Cumhurbaşkanı Recep Tayyip Erdoğan, Brüksel'de düzenlenen NATO Olağanüstü Devlet ve Hükûmet Başkanları Zirvesi ardından bir basın toplantısı düzenledi.

Cumhurbaşkanı Erdoğan, NATO Genel Sekreteri Jens Stoltenberg'e kritik bir dönemde Zirve'ye öncülük ettiği için teşekkür etti. Stoltenberg'i, gerek bu zorlu dönemde sergilediği dirayetli liderlik, gerekse Türkiye'nin de kuvvetle desteklediği görev süresinin uzatılması dolayısıyla canı gönülden tebrik eden Cumhurbaşkanı Erdoğan, "Belçika makamlarına da zirveye başarılı ev sahipliklerinden ötürü tebrik ve takdirlerimi iletiyorum. Sadece Avrupa güvenlik mimarisinin değil, küresel güvenlik algısının da kökten değiştiği bir süreçten geçiyoruz" diye konuştu.

“TÜRKİYE’NİN, UKRAYNA’NIN TOPRAK BÜTÜNLÜĞÜNE VE EGEMENLİĞİNE VERDİĞİ DESTEK HERKESİN MALUMUDUR”
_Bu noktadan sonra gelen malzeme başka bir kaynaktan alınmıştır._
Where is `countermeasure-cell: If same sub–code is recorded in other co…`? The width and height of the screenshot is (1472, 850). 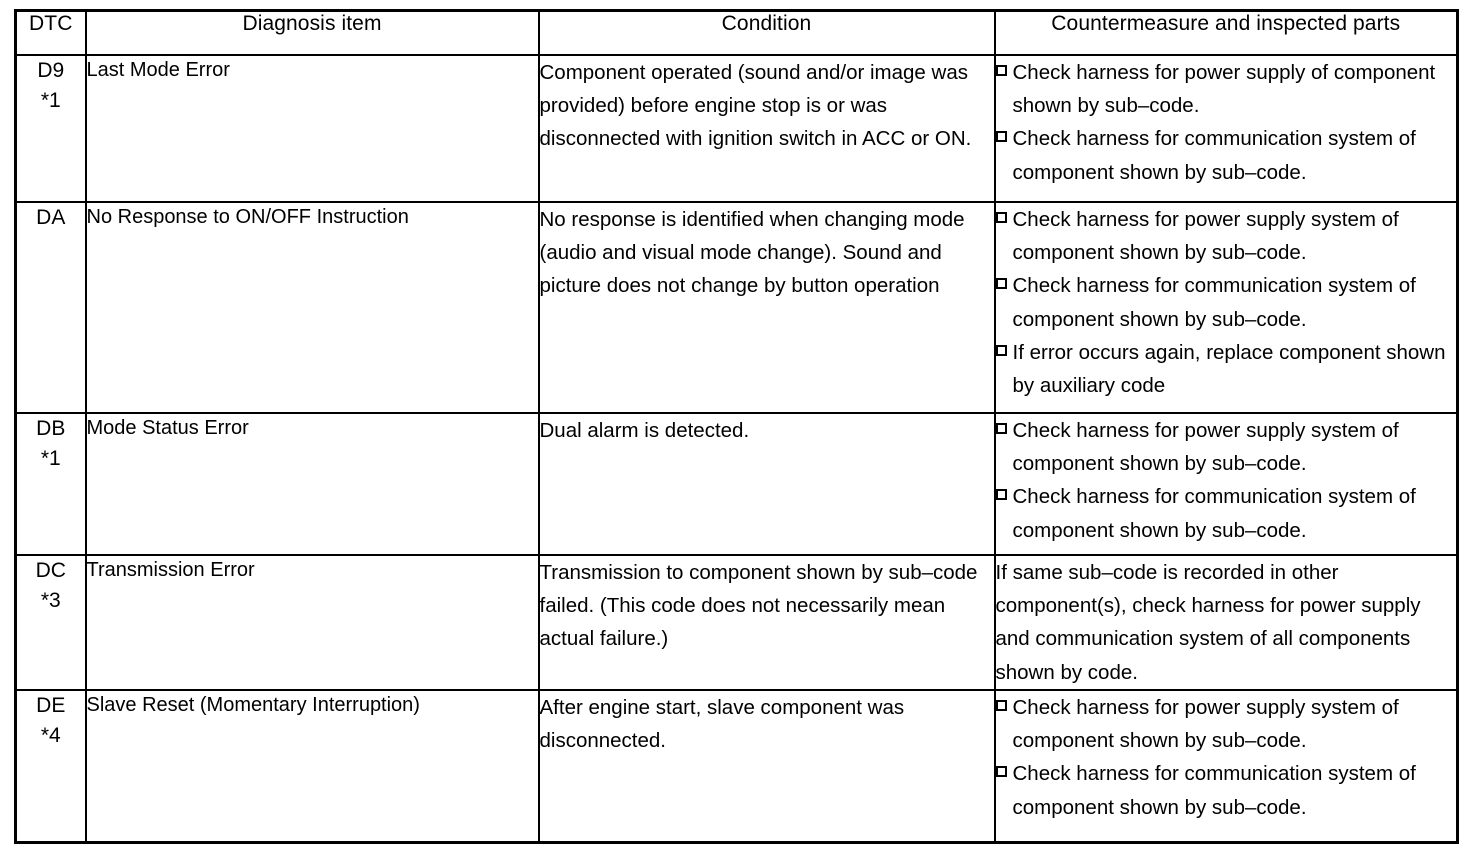 countermeasure-cell: If same sub–code is recorded in other co… is located at coordinates (1226, 622).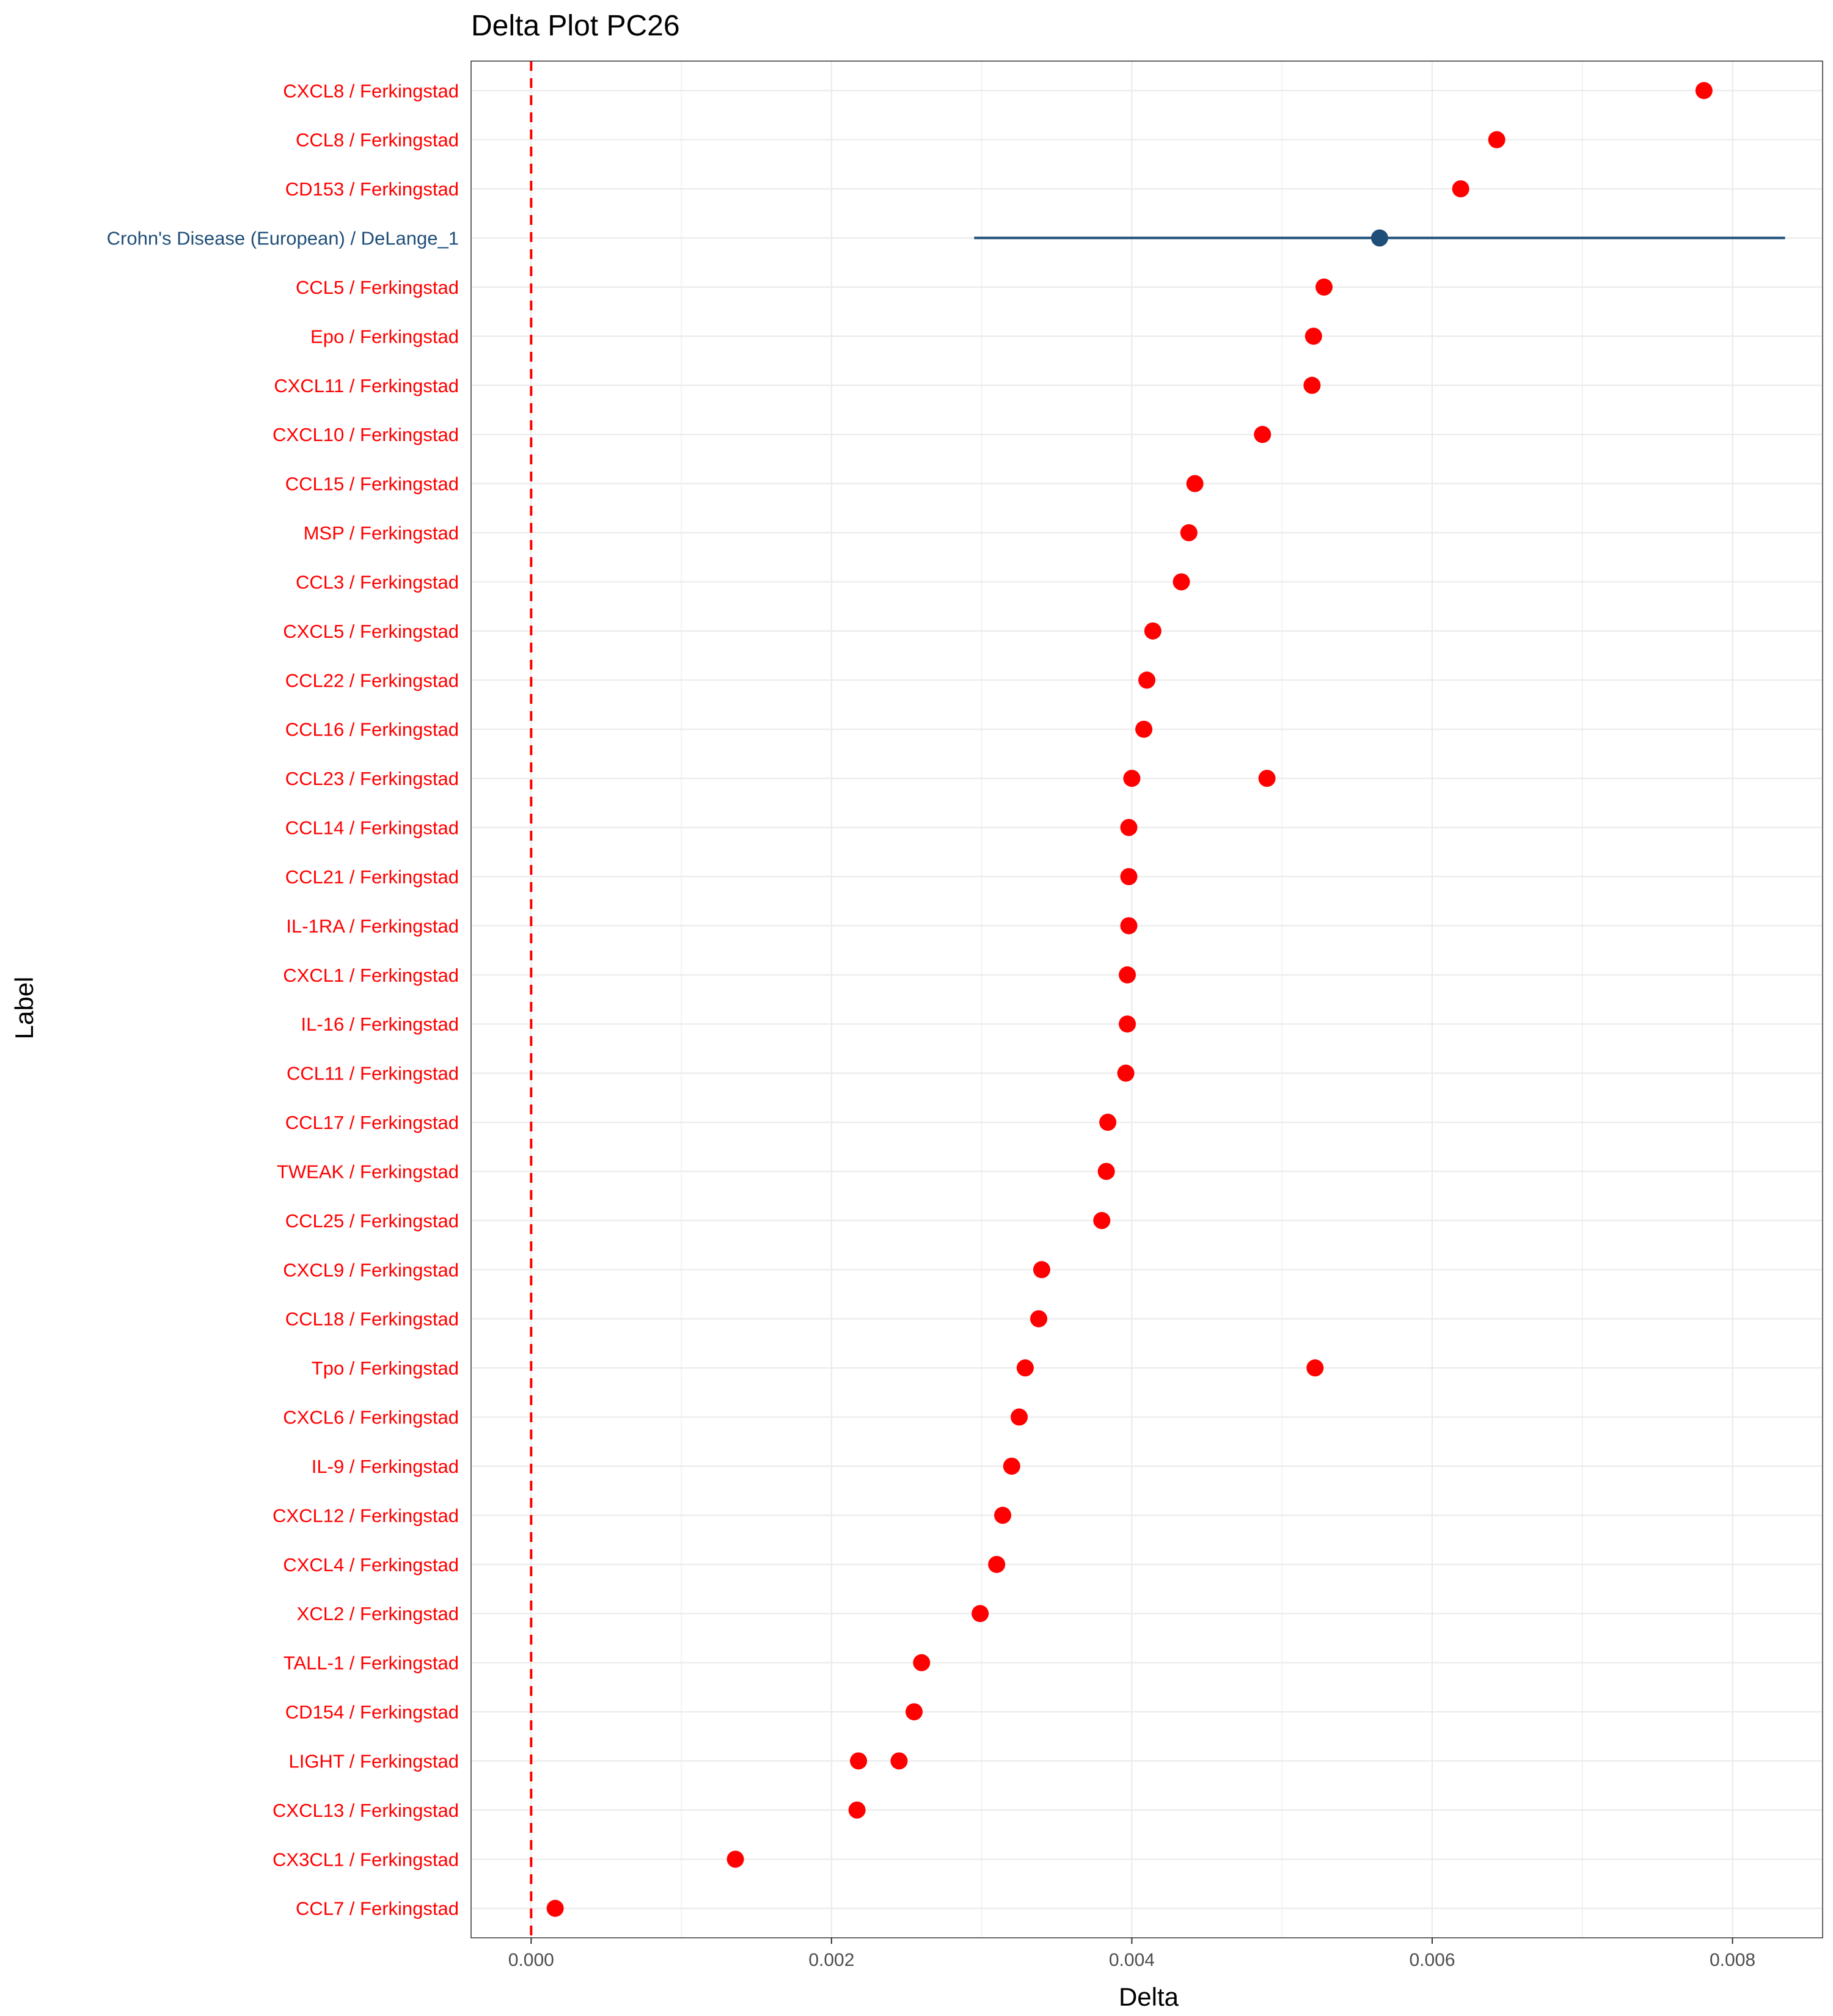 The image size is (1833, 2016). I want to click on x-tick-label: 0.000, so click(531, 1960).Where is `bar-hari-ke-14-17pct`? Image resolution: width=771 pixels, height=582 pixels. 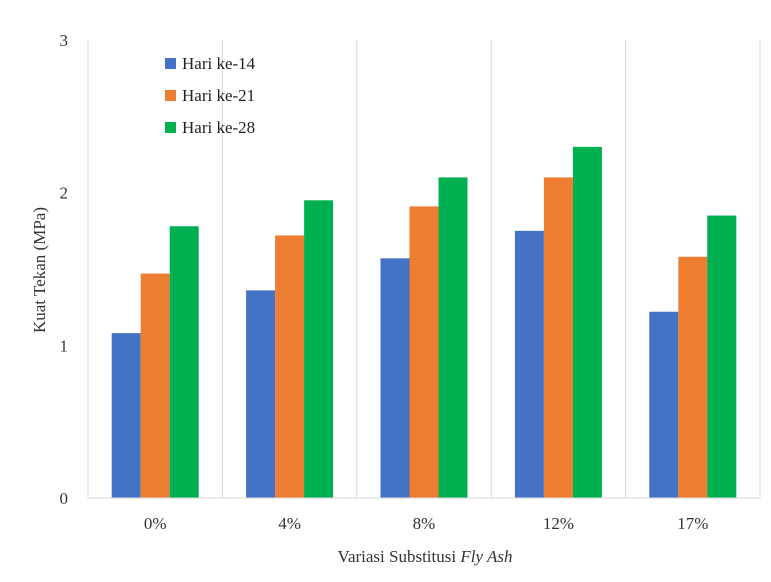 bar-hari-ke-14-17pct is located at coordinates (664, 404).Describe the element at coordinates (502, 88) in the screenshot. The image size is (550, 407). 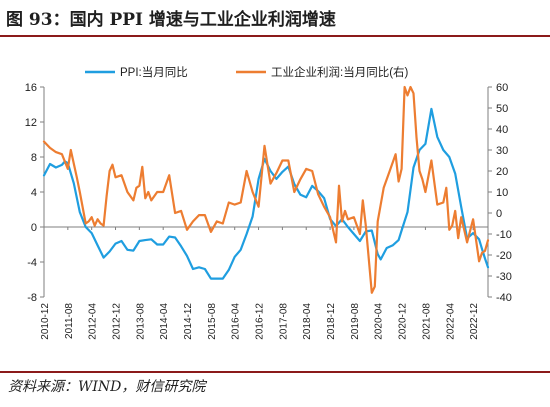
I see `y-right-tick-label: 60` at that location.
Ukrayna ve Rusya arasındaki savaşın bugün itibarıyla birinci ayını geride bıraktığını anımsatan Cumhurbaşkanı Erdoğan, şöyle devam etti: "NATO müttefikleri olarak hem güncel gelişmeleri hem de ittifakın cari güvenlik ortamında aldığı tedbirleri değerlendirmek üzere bir araya geldik. 25 Şubat'ta video konferans yöntemiyle düzenlenen Zirve'nin ardından NATO'nun bir kez daha birlik ve dayanışma mesajı vermesi anlamlıdır. Türkiye'nin, Ukrayna'nın toprak bütünlüğüne ve egemenliğine 2014'ten bu yana sergilediği kuvvetli destek, herkesin malumudur. Kırım'ın ilhakını tanımadığımızı ve tanımayacağımızı her fırsatta ifade ettik, etmeyi sürdürüyoruz.

Zirve vesilesiyle Ukrayna'nın toprak bütünlüğüne yönelik desteğimizi bir kez daha güçlü biçimde vurguladım. Rusya'nın Ukrayna'ya saldırısıyla ilgili tutumumuz da bu ilkeli politikamızla uyumludur ve nettir. Savaşın neden olduğu yıkım ve insani trajedi ortadadır. Tahrip olan şehirler, adeta enkaza dönen hastaneler, okullar, evler, bütün varlığını bir bavula sığdırmış gözü yaşlı mülteciler, korku ve endişenin pençesinde kıvranan masum çocuklar, savaşın kanlı yüzünü bizlere tekrar hatırlatmıştır."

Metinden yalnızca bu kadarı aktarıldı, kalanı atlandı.